Twenty-two randomized controlled trials with a total of 2,270 participants from many different countries (e.g., the United Kingdom, Japan, and Sweden) were included in the review. The fact that the studies included different geographic regions with participants of different cultures lends increased credibility to the results of this review, and allows generalizability across settings and populations. This is especially true given that the research methods across settings were very similar.
The trials reviewed compared various fasting regimens to a standard fast. The standard fast was defined as nothing by mouth from midnight before the morning of surgery; or, if the surgery was to take place in the afternoon, a small (undefined further) breakfast early in the morning on the day of surgery. The experimental comparisons across trials included duration of the fast, type of fluid intake allowed, and volume of fluid intake allowed. For each of these major categories, the specific type of fasting regimen was compared to the standard fast (see Table 1).
After agreeing on the studies to be included in the review, at least two authors independently assessed each of the ten studies for quality, using standardized criteria that included, among other things, how the participants were assigned to experimental and control groups in the randomized controlled trials and whether or not patients or practitioners were blind to the group to which patients were assigned.

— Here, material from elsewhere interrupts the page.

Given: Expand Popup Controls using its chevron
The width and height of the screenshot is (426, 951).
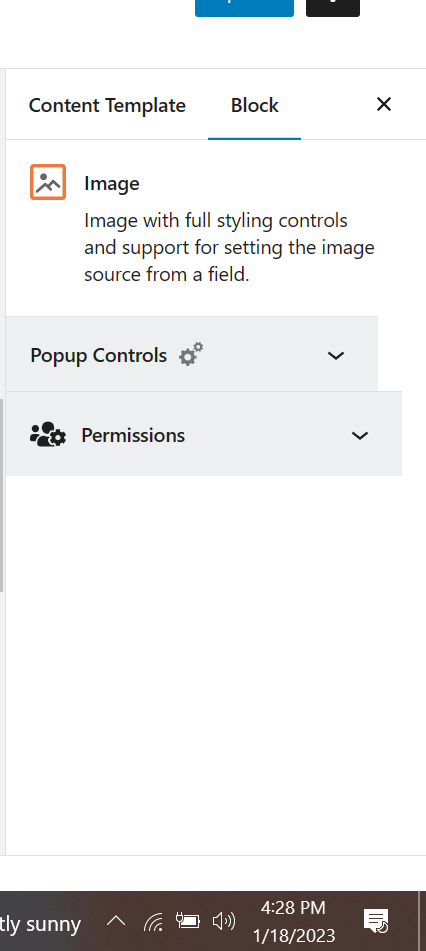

The authors were able to combine the statistical results of the studies on the primary outcomes (see above) by conducting meta-analyses. Because the secondary outcomes of interest were measured so differently, meta-analyses were prohibited. The authors, however, did an integrative review (narrative) on these. Results of the comparisons presented in Table 1 on the above primary and secondary outcomes of interest in this review were presented in great detail. The bottom line, however, was that none of the comparisons showed evidence of significant differences on any of the outcome variables between the experimental fasting regimens and the standard fasting regimen.
The authors, therefore, concluded that, “There was no evidence to suggest that a shortened fluid fast results in an increased risk of aspiration, regurgitation or related morbidity compared with the standard ‘nil by mouth from midnight fasting policy” (Brady et al., p. 4). It is important to keep in mind that this conclusion can only be generalized to patients who are not at increased risk for these adverse events. The sample of high risk participants was too small to allow generalization to this population. Thus, additional research needs to be conducted with those at higher risk for complications of anesthesia. In the meantime, however, the evidence does provide a basis for moving away from the traditional practice of “NPO after midnight” for the general surgical population.
Brady, M. C., Kinn, S., Stuart, P., & Ness, V. (2010). Preoperative fasting for adults to perioperative complications. Cochrane Database of Systematic Reviews 2003, Issue 4. Art. No.: CD004423. DOI: 10.1002/14651858.CD004423.
Levin, R. F. (July/August 2010). Research news you can use: Massage for cancer pain. New York Nurse, 14.
Levin, R. F. (2009). Translating research evidence for WCET practice: Appraising a systematic review. World Council of Enterostomal Therapists Journal, 29(2), 39-39-40.